Comment by timewizard
13 hours ago
Futures contracts are actually somewhat interesting in how fully they are specified. If you want to see how Light Sweet Crude Oil Futures are delivered, that's covered in the NYMEX Rulebook, Chapter 200:
13 hours ago
Futures contracts are actually somewhat interesting in how fully they are specified. If you want to see how Light Sweet Crude Oil Futures are delivered, that's covered in the NYMEX Rulebook, Chapter 200:
I never really understood the "with delivery in Cushing, Oklahoma" thing, and the Delivery section on page 3 doesn't make it too much clearer.

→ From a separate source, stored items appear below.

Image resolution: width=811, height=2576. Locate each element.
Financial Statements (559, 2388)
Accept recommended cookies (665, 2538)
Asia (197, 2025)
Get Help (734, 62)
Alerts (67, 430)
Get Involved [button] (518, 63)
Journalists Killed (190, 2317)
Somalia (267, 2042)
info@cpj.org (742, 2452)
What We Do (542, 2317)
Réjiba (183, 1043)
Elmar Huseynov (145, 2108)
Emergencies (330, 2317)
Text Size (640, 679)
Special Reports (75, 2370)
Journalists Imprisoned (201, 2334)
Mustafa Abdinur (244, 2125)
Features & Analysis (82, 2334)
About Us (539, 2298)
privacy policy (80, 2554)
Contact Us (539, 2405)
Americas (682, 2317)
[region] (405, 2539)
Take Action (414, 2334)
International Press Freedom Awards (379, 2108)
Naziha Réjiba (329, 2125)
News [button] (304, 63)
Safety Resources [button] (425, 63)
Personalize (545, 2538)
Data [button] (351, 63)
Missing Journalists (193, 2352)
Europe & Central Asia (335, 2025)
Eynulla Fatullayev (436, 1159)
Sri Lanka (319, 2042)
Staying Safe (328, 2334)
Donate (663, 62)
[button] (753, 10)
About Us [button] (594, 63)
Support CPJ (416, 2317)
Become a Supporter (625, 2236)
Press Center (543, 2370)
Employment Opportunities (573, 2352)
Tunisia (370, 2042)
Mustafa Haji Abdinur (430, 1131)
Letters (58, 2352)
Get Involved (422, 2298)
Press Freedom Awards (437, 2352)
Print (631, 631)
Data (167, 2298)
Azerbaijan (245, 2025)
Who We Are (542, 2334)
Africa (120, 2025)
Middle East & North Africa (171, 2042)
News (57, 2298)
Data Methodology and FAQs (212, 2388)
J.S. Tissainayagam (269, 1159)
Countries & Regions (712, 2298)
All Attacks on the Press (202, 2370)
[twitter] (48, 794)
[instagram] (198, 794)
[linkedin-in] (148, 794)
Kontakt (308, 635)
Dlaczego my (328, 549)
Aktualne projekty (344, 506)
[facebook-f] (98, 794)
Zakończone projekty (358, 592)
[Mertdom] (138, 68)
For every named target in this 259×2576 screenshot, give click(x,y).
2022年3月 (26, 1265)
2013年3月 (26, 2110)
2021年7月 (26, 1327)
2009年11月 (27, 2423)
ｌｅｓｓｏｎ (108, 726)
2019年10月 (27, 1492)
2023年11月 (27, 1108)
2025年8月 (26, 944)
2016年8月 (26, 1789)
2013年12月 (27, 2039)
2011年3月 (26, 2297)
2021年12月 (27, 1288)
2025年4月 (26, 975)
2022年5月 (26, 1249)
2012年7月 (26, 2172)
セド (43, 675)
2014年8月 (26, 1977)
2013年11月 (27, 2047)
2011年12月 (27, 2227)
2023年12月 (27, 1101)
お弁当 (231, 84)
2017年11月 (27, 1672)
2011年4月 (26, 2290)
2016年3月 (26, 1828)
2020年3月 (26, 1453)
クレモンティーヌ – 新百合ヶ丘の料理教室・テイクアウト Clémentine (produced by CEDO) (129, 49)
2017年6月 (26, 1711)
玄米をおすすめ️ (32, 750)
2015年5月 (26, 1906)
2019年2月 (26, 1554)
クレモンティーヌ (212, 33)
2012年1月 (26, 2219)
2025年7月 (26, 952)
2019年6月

Surely there are people trading in these contracts that... don't want their oil delivered to Cushing? The Delivery section makes it sound like maybe it can be delivered somewhere else if the buyer and seller agree, maybe?
And Wikipedia does make it sound like Cushing really can be a bottleneck: https://en.wikipedia.org/wiki/Oil_industry_in_Cushing,_Oklah... But... how? It seems like such a bizarre setup to literally require all the oil to come to this one specific town, I assume I'm missing something obvious?
> Surely there are people trading in these contracts that... don't want their oil delivered to Cushing?
A big-enough buyer will know how to get oil from Cushing to their facility, often by pipeline. One who doesn't really want oil in Cushing is likely to close out their futures trade before the settlement date, treating it like a purely financial transaction.
> It seems like such a bizarre setup to literally require all the oil to come to this one specific town, I assume I'm missing something obvious?
Futures contracts need to be based on the price of something, but the price of a physical good depends on location. Delivery of a barrel of crude to the South Pole would be much, much more expensive – and more variable – than delivery to a big oil terminal. Contracts for physical goods need some kind of agreed-upon reference point, even if most of the time things get financially settled without delivery.
Hm, makes sense. Thanks!
This level of standardisation is indeed what makes them so liquid and useful!
Oil is usually considered fungible.
Fungible is a word that sounds weird and I don’t get to say often enough.
To the first approximation, yes. But there are different standards for oil and they trade at different prices (e.g. Brent is more expensive than Urals).
Like commodity I suppose it also gets used to describe things that may not be 100% fungible but may be pretty close depending on the details and the circumstances.
If you are looking for more opportunities, recall that the difference between entities and value objects in domain-driven design is that value objects are fungible.